The problem.
Restate all of the entries exactly. Any picture in them should be skipped.

Stored entries
● ● ●
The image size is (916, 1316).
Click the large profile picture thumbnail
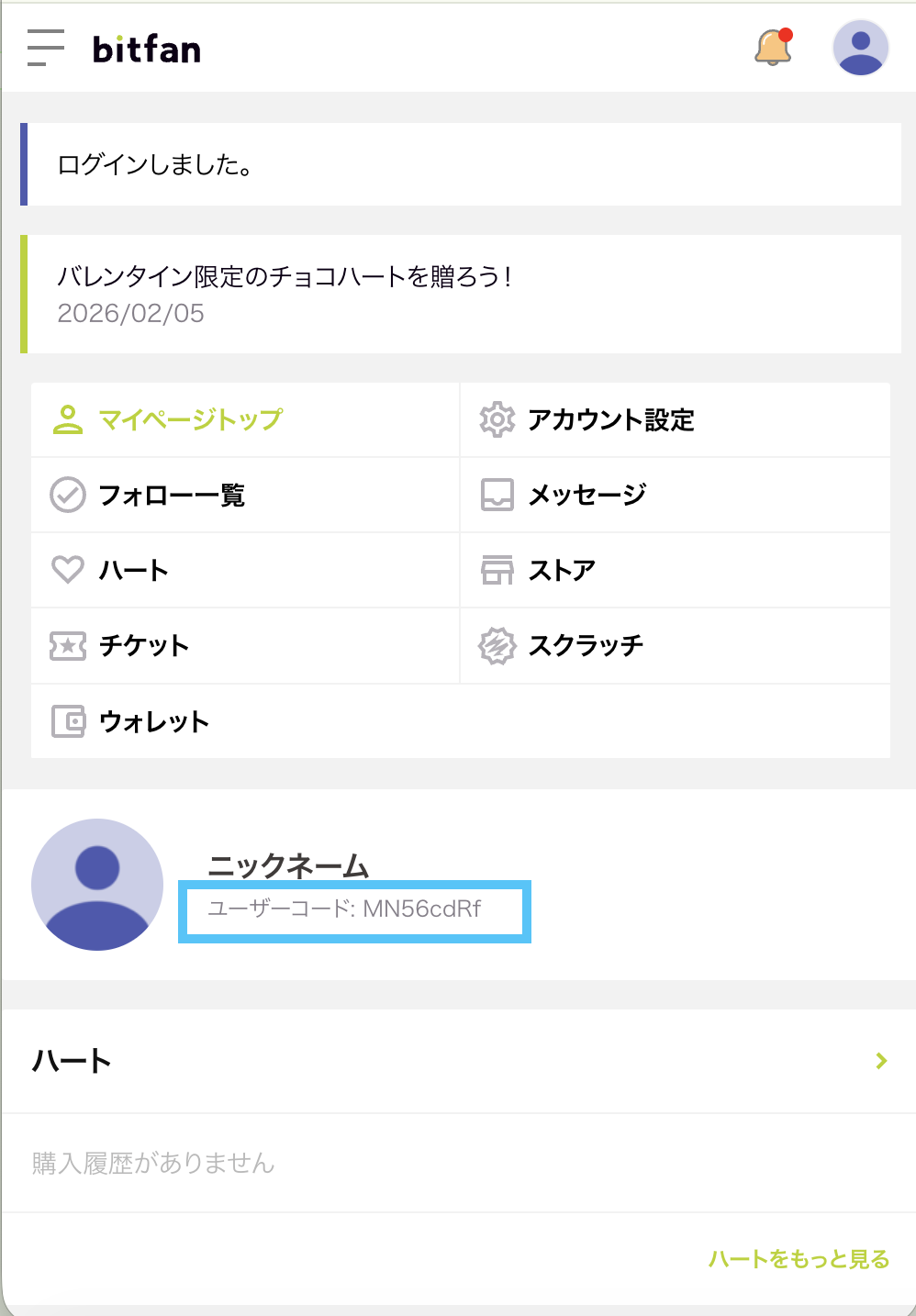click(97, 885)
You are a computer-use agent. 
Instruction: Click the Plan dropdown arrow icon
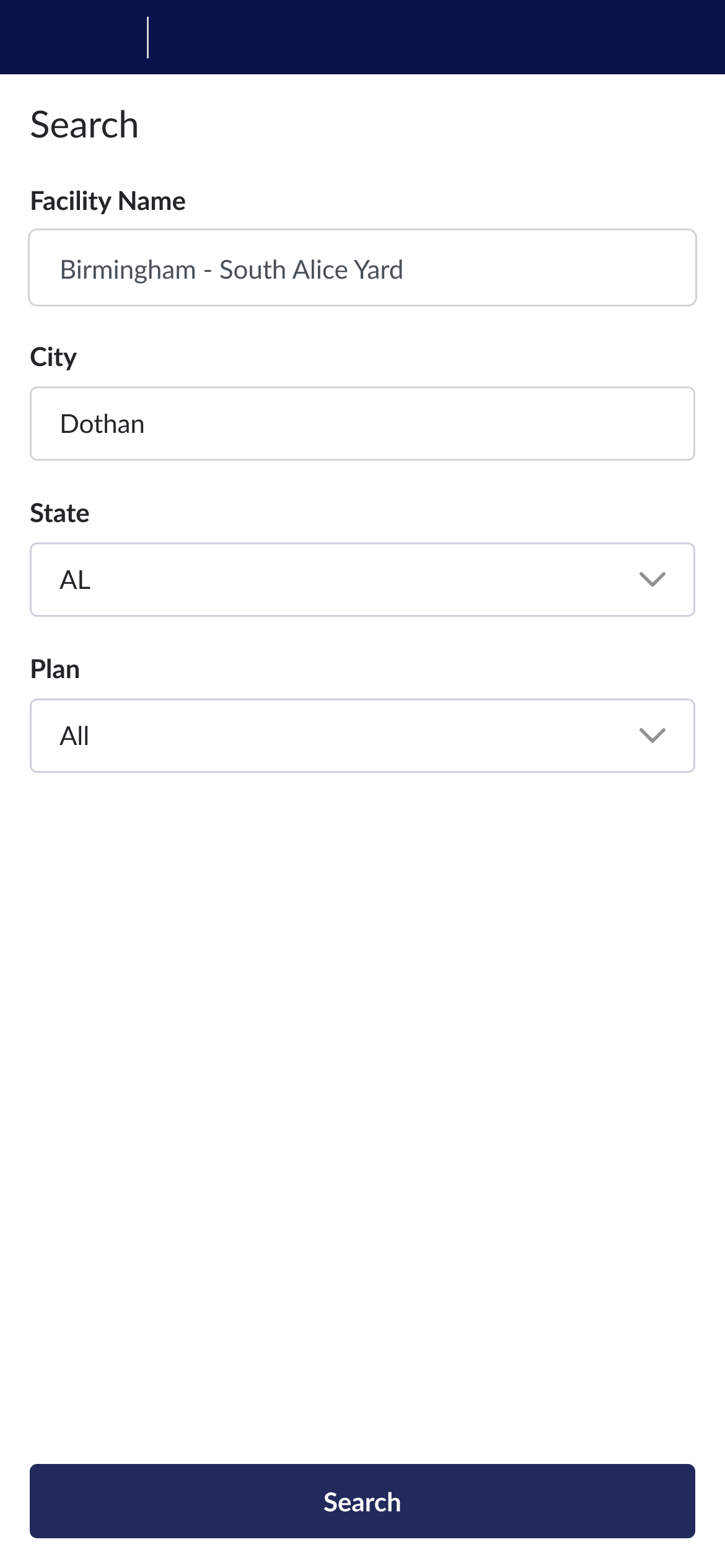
● ● ●
Reply to the task.
The image size is (916, 1316).
Click the large profile picture thumbnail
click(97, 885)
You are a computer-use agent. 
Instruction: Click the Plan dropdown arrow icon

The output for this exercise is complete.